When I remote in, it is still happening. They are actually using sip 5060 to make outgoing call. What I did was using acl to block 5060 both tcp and udp. I blocked sccp and h323 as well. All of them I set to log but only seems like it's hitting 5060 only
Sent from my iPhone
Pls pardon my fat fingers.
On Jan 16, 2011, at 5:19 PM, Nick Matthews <matthnick at gmail.com> wrote:
I have not seen a case of this that was not caused by having an internet reachable router with port 5060 TCP or UDP open. I have these shut down on my home router and I consistently see scans. You should always shut down ports TCP/UCP 5060 and TCP 1720 on your router for outside interfaces. Maybe your NAT is not a PAT also, and it forwards all ports through. NAT is not inherently a security device, and should not be assumed so.
This has been addressed in 15.1(2)T through some more specific restrictions as well.
-nick
On Sat, Jan 15, 2011 at 11:50 PM, Jawad A Hai <ahjawad at hotmail.com> wrote:
Hello Jason,
The CME has intenret accessibility, but with Natted IP.
Its behind firewall,
I think we were hacked by those pay phone gangs,
they have some how scanned the system for the CLID manipulation, once they found the matching four digit DID, they have started sending calls using that DID.

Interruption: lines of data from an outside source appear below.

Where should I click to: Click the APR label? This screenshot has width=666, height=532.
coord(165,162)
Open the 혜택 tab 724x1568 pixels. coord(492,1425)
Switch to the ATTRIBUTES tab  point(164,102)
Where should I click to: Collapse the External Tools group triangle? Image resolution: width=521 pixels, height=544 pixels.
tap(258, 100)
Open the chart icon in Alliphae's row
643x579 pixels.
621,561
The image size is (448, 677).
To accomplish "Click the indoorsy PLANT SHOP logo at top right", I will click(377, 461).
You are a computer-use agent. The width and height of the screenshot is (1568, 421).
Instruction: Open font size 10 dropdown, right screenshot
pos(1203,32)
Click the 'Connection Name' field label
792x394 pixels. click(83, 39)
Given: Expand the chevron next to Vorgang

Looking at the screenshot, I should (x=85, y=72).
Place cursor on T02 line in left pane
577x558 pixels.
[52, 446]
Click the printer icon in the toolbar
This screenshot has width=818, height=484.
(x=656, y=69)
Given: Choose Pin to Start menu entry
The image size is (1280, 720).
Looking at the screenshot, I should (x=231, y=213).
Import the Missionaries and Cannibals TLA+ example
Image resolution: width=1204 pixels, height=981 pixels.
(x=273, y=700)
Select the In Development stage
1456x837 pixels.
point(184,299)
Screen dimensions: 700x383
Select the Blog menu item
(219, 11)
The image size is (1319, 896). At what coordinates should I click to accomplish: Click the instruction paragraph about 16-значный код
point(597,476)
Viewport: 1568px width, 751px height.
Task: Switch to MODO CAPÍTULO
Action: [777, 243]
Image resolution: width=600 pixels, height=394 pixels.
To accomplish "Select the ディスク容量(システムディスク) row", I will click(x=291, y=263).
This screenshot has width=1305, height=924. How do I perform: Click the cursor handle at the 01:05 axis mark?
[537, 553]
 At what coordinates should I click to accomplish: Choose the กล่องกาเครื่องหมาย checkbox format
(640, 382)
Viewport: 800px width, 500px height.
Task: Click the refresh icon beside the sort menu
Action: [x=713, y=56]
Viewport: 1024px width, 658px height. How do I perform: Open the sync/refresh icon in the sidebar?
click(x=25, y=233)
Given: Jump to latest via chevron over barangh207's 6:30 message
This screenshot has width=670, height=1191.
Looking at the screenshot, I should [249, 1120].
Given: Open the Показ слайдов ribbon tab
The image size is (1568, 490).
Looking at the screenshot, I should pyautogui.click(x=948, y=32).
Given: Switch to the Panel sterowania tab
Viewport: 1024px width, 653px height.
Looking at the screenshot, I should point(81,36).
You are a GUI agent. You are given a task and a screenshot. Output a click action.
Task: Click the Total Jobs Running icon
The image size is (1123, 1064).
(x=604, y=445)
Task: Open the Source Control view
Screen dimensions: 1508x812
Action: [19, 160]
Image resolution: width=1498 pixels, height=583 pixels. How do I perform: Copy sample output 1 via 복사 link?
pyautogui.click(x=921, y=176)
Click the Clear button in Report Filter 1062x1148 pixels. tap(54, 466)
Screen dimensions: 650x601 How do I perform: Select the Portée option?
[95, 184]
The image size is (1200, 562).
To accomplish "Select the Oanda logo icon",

I traced the calls, they were going to "dial to win " hold your call as long as to win prizes, blah blah.
I don’t have any call pattern.
But what amazes with the sophistication of those gangs, it was done deliberately during weekend.
I see SIP call legs in call logs, I don’t have SIP configured in the CME, but I don’t have in " h.323 to sip and sip to h.323 " conversion in voice service voip.
Still not sure how was it done, with CLID manipulation.
Please share any ideas.
From: Jason Aarons (US) <mailto:jason.aarons at us.didata.com>
Sent: Sunday, January 16, 2011 6:35 AM
To: Jawad A Hai <mailto:ahjawad at hotmail.com> ; cisco-voip at puck.nether.net
Subject: RE: [cisco-voip] E1 call Fraud + h.323 Gw
Hopefully the CME doesn’t have any Internet accessability? It’s behind a firewall right?
From: cisco-voip-bounces at puck.nether.net [mailto:cisco-voip-bounces at puck.nether.net] On Behalf Of Jawad A Hai
Sent: Saturday, January 15, 2011 1:21 PM
To: cisco-voip at puck.nether.net
Subject: [cisco-voip] E1 call Fraud + h.323 Gw
Hello Group,
Recently I faced a problem with one of my client, who has got E1r2, DID/DOD.
He has Cisco CME and Cisco Voice Gateway.
Suddenly all 30 ports got busy with international calls. All the calls are being generated by ONE IP Phone which has got local extension 2000.
This extension was translated to DID number, so that any call goes out via this number takes the DID and any call comes on this DID will land on this Phone.
The CME was configured to access via outside with live IP. ie Live IP to Local IP (NAT).
Now the thing here is all the calls which were generated are international calls, we rebooted the gw, we rebooted the CME it stayed same..once it reboots all 30 ports got busy with international calls.
calls going to african countries/russian countries( dial codes belongs to these countries).
When I changed the international dial peer on the CME they stopped.
But catch here is they have received more than 100 k USD bill from TELCO. DEAD DEAD Bang Bang.
What are the chances of toll Fraud or any other way of hacking ?
OR could it be TELCO side issue?
Cuz I see mostly calls are being generated by single DID number ??